TORONTO — Before you walk inside Another Story Bookshop, you will see a poster featuring the John Lennon lyric “A Working Class Hero Is Something to Be” in the window. During a visit in the spring, the books on display included “Policing Indigenous Movements” and “Peaceful Fights for Equal Rights.”
The guiding principle of the bookstore, located in Toronto’s Roncesvalles Village neighborhood, is social justice, and it makes itself known right away. That was a goal of its founder, Sheila Koffman, who opened Another Story in 1987 in an effort to place, as she put it, “diverse books into diverse hands.”
“She wanted to give a platform for those voices,” said Eric McCall, a longtime employee, “to really champion new authors that were people of color and queer authors.”

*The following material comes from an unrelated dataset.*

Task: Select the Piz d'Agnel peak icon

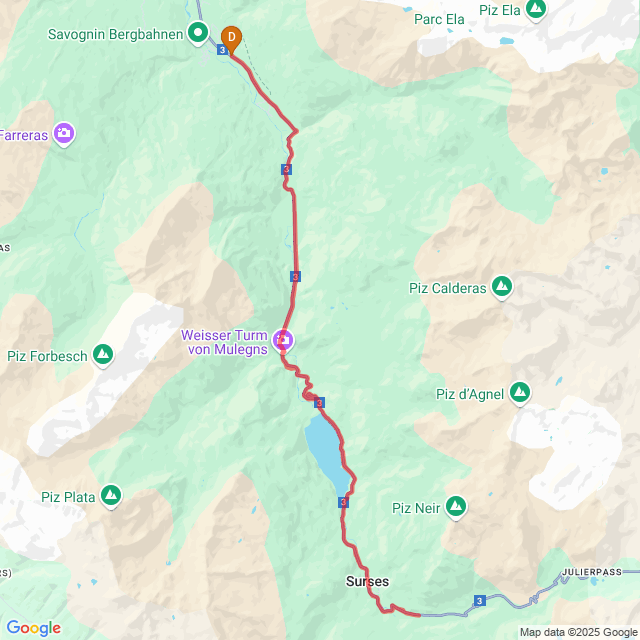Action: click(x=520, y=393)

The store was originally located in the basement of a building in Bloor and Broadview, and employees remember Koffman, who died of cancer two years ago, helping customers with children carry their strollers up and down the stairs.
Her brother, Joel Koffman, now owns the store with McCall and another employee, Laura Ash. Together with Anjula Gogia, who serves as the events coordinator, the four of them see themselves as continuing her legacy.

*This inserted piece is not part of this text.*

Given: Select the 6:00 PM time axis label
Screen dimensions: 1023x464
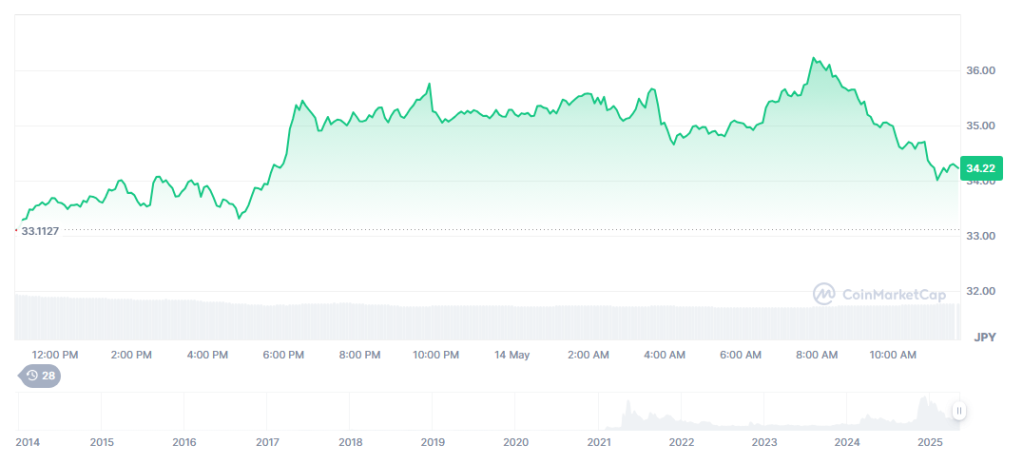Looking at the screenshot, I should coord(283,355).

“‘Ownership’ doesn’t mean much to us, but the responsibility and workload does,” McCall said. “The work never really stops, so it just feels like a continuation of what our jobs were before in a lot of ways.”
Children’s books are a major draw, and half of the store is devoted to them. It also operates a wholesale business, supplying children’s titles to schools and libraries.
For adults, there is a mix of fiction and nonfiction, with a focus on Canadian authors, who represent about two-thirds of the selection. The owners also look for writers of color, queer authors and indigenous writers. “We don’t really worry about best sellers. That can be acquired elsewhere. We really want to promote those marginalized voices,” McCall said.
Readings and other bookstore events typically begin with “land acknowledgment,” identifying the indigenous people who lived there first. In Another Story’s case, that includes the nations of Huron-Wendat, Petun, the Haudenosaunee Confederacy and the Mississaugas of the Credit River. The Porcupine Warriors, a local indigenous collective, held a teach-in in January at the store to raise money for the Wet’suwet’en First Nation, whose members have fought the TransCanada pipeline expansion.
Because the owners also own the building, that has helped keep Another Story afloat amid Toronto’s increasingly expensive real-estate market. Sales and profits have grown steadily, Ash said, and all eight full-time and five part-time workers earn at least 15 Canadian dollars an hour (about $11.38), reflecting the store’s support for the “15andFairness” campaign to raise the national minimum wage to that rate.
That the bookstore has held onto its roots would have made its founder happy, McCall said.
“I still notice every time when a customer comes in who’s clearly never been here before. They look around for a minute and say out loud to whoever they are with, ‘Oh, it’s a lefty bookstore,’” McCall said. “Sheila would have liked that. We must be doing something right if people are still saying that.”